- Directed by: Jacques Faber
- Written by: Jacques Faber Nanina Zunino
- Starring: Claude Jade Gilles Kohler
- Cinematography: Jean Rozenbaum
- Music by: Guy Boulanger
- Release date: January 1976;
- Running time: 91 minutes
- Country: Belgium / France
- Language: French

= The Choice (1976 film) =

1976 film by Jacques Faber

Le Choix (The Choice) is a 1976 French-Belgian movie by Jacques Faber starring Claude Jade in a dual role.

An actor (Gilles Kohler) who hesitates between two lookalikes, interpreted by the same actress Claude Jade.

Brussels : Jean-Pierre (Gilles Kohler) is a young stage actor under contract in a theater company from Brussels, where he serves as a kind of "Leading Man". Anne (Claude Jade) his girl friend, is a gentle and quiet woman who dreams of a quiet and uneventful existence, with the children they would design.
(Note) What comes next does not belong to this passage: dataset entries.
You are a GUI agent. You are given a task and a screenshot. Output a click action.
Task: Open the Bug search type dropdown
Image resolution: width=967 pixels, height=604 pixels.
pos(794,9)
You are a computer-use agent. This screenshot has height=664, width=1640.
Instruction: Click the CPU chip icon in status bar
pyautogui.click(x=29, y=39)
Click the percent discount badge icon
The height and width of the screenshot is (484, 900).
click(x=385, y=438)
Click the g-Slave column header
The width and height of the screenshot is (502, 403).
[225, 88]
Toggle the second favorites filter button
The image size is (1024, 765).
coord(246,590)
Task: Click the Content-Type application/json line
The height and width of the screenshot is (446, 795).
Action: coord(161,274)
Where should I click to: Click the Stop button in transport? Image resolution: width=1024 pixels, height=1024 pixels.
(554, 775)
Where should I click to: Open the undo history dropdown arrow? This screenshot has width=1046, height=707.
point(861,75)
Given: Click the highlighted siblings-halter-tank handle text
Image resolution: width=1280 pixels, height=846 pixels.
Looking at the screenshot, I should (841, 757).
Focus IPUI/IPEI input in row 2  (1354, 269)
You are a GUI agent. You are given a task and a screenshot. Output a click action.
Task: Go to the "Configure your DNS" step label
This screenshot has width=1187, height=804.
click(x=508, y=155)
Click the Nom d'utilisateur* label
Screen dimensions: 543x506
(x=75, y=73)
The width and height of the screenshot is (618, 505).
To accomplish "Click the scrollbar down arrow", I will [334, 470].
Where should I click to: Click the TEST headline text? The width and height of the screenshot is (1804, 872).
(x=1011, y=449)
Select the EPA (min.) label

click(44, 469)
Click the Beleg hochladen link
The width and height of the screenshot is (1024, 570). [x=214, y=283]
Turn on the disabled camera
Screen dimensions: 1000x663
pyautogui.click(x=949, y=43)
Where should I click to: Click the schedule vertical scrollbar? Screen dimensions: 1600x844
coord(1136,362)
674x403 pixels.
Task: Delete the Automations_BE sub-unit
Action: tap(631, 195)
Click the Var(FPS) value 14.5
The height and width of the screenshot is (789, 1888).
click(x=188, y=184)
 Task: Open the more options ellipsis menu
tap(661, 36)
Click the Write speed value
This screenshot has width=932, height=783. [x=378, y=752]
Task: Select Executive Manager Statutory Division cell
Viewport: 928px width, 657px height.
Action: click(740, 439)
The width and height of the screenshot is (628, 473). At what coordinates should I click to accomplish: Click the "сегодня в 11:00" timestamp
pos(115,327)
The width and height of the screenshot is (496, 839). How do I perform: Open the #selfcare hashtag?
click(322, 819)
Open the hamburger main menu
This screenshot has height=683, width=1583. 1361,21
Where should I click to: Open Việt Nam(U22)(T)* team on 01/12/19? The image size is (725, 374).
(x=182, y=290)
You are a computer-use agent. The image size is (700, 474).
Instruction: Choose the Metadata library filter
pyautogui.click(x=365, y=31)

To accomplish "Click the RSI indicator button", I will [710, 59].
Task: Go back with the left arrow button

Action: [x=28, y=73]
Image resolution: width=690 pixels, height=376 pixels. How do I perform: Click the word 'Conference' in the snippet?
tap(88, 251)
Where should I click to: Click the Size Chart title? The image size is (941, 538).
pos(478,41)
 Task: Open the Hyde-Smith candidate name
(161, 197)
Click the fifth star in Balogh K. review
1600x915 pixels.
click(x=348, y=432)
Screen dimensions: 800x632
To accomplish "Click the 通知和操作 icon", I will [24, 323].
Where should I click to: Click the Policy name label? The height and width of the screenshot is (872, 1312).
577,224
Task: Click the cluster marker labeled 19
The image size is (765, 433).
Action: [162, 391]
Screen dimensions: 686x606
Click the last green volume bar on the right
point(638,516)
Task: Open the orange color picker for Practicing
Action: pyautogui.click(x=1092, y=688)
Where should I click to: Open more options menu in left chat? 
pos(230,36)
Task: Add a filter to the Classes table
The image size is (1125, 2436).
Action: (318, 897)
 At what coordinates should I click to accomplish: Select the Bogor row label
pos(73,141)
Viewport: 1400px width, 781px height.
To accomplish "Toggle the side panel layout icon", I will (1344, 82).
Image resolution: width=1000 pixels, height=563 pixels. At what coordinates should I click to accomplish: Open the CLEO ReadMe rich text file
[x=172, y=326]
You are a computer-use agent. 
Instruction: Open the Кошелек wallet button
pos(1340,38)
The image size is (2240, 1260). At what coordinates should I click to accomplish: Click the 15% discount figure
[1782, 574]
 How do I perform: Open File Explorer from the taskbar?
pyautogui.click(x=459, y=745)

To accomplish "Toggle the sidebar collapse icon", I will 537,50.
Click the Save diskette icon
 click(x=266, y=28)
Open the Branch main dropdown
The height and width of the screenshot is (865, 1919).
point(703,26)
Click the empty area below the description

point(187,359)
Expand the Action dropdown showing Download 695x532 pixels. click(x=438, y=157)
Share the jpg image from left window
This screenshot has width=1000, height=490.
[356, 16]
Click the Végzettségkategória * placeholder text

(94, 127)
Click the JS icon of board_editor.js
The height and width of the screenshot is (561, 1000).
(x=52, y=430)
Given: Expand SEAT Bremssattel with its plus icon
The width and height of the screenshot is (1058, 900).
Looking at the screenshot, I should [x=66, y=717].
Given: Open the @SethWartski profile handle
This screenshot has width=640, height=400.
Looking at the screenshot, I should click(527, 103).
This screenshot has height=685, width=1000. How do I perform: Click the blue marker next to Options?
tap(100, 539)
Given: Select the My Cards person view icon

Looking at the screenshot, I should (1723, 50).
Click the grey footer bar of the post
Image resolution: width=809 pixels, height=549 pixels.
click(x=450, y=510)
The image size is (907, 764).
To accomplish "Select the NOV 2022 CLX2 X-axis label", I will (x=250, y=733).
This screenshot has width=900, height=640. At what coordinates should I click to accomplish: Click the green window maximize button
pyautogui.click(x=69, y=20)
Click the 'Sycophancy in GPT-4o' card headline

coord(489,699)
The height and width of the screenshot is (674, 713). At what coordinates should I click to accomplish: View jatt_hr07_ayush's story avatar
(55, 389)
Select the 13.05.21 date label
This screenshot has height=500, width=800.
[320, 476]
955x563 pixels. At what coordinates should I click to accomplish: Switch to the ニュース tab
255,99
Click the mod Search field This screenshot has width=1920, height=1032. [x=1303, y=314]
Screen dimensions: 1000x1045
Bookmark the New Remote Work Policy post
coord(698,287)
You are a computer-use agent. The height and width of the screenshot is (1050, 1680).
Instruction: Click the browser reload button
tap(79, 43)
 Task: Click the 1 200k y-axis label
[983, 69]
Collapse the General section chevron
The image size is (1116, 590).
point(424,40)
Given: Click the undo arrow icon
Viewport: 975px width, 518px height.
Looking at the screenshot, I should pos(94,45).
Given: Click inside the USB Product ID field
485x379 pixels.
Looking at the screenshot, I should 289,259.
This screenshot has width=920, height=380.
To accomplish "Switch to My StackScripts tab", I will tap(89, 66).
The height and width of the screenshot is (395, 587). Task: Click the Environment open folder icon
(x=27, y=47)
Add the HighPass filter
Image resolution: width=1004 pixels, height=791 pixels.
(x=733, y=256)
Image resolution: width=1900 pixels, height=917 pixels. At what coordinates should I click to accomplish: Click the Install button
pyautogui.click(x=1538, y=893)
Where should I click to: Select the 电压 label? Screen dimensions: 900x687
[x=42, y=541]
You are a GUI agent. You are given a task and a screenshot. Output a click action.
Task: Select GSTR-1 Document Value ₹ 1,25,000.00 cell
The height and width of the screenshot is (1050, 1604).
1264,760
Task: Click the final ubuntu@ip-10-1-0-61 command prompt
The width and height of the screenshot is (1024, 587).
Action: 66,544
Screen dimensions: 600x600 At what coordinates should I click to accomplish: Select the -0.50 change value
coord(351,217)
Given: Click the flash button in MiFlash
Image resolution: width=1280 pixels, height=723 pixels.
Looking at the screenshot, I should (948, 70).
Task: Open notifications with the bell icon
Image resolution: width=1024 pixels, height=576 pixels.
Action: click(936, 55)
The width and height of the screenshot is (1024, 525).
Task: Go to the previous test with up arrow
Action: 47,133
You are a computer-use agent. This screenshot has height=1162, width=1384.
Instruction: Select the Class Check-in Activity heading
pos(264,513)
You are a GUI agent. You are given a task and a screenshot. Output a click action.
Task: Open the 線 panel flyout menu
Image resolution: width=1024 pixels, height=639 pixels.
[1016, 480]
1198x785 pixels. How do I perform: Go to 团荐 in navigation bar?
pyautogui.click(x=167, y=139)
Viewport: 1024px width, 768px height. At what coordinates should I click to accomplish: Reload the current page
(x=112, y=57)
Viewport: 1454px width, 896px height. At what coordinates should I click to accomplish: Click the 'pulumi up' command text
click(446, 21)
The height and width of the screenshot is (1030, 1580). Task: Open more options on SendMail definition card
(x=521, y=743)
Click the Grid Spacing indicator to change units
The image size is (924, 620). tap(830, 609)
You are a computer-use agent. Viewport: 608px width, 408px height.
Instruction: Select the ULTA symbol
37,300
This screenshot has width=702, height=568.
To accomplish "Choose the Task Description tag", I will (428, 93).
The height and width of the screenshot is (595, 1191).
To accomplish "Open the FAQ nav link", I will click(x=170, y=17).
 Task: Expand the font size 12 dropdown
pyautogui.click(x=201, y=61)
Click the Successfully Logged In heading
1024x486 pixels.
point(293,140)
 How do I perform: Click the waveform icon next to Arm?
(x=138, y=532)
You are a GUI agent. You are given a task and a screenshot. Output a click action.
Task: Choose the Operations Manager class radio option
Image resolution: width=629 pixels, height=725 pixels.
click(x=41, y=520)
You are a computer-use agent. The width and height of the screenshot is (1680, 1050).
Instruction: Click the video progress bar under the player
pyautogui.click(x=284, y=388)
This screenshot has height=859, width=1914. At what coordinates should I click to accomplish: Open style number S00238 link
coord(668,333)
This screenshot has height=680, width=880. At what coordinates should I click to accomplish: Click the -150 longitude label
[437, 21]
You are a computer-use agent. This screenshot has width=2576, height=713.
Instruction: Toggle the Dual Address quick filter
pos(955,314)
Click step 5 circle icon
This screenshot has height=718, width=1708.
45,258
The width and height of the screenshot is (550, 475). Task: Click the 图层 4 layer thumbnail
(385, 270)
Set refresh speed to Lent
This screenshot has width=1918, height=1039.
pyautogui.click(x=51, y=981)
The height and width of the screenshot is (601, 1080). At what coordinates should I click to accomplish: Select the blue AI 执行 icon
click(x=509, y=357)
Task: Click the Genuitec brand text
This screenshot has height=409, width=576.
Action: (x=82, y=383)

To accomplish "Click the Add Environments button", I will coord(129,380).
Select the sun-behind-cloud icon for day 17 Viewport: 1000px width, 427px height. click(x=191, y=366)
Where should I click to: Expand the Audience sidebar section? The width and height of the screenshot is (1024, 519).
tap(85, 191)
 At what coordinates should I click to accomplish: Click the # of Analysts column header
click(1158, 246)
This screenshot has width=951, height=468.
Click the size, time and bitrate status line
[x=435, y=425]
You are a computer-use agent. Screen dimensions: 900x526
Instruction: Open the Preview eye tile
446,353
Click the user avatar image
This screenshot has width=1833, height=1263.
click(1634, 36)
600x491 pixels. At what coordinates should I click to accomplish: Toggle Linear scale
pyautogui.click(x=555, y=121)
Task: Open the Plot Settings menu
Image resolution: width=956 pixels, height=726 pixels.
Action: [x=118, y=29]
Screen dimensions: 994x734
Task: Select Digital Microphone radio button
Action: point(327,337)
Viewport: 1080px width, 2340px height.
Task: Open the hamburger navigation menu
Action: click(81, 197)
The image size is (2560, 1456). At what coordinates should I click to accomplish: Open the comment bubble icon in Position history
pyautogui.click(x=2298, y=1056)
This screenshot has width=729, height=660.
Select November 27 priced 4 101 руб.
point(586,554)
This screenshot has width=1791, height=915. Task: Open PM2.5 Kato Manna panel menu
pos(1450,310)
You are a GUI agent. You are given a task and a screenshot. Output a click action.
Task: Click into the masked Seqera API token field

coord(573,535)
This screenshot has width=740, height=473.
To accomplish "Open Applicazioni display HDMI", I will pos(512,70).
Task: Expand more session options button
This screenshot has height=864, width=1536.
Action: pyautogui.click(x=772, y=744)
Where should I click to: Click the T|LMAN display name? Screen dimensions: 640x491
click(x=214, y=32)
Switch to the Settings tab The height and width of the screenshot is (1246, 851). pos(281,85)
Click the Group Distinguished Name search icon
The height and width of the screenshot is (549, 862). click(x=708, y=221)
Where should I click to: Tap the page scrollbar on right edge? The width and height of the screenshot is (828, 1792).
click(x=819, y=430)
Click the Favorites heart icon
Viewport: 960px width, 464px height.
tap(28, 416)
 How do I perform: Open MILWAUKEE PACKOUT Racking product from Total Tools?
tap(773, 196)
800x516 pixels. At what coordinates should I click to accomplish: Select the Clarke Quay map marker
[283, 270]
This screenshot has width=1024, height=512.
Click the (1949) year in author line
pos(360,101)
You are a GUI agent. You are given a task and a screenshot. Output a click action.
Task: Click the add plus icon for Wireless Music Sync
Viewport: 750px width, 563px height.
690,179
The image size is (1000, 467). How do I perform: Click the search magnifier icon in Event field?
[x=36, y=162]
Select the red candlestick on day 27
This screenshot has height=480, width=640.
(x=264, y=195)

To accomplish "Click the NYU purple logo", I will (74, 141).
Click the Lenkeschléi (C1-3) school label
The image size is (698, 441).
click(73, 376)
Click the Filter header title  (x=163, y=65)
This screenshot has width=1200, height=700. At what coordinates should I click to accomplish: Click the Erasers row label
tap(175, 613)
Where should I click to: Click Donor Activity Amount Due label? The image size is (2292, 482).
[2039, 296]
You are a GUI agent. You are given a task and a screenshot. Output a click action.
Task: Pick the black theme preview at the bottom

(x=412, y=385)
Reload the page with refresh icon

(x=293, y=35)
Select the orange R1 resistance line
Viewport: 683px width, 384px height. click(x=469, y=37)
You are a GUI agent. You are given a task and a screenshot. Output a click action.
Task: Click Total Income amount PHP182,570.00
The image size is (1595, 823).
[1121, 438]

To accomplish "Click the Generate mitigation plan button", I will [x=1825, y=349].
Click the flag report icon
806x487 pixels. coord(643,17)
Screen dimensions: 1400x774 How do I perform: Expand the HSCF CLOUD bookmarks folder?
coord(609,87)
But Jean-Pierre ignores the antics and freshness of Anne; he does not want such a life. He starts looking for Alain (Georges Lambert), a childhood friend who is in the south of France with a theater troupe. In Nice, Jean-Pierre meets Juliette (also Claude Jade), a dancer from the Opera de Nice. Juliette is a woman completely different to Anne, although they are very similar in some respects. Jean-Pierre is greatly disturbed by the two opposite aspects of the same woman. Finally it will lose one like the other ...

The film was official movie for the Karlovy Vary International Film Festival (Czech Title: "Sen a skutečnost - Dream and Reality")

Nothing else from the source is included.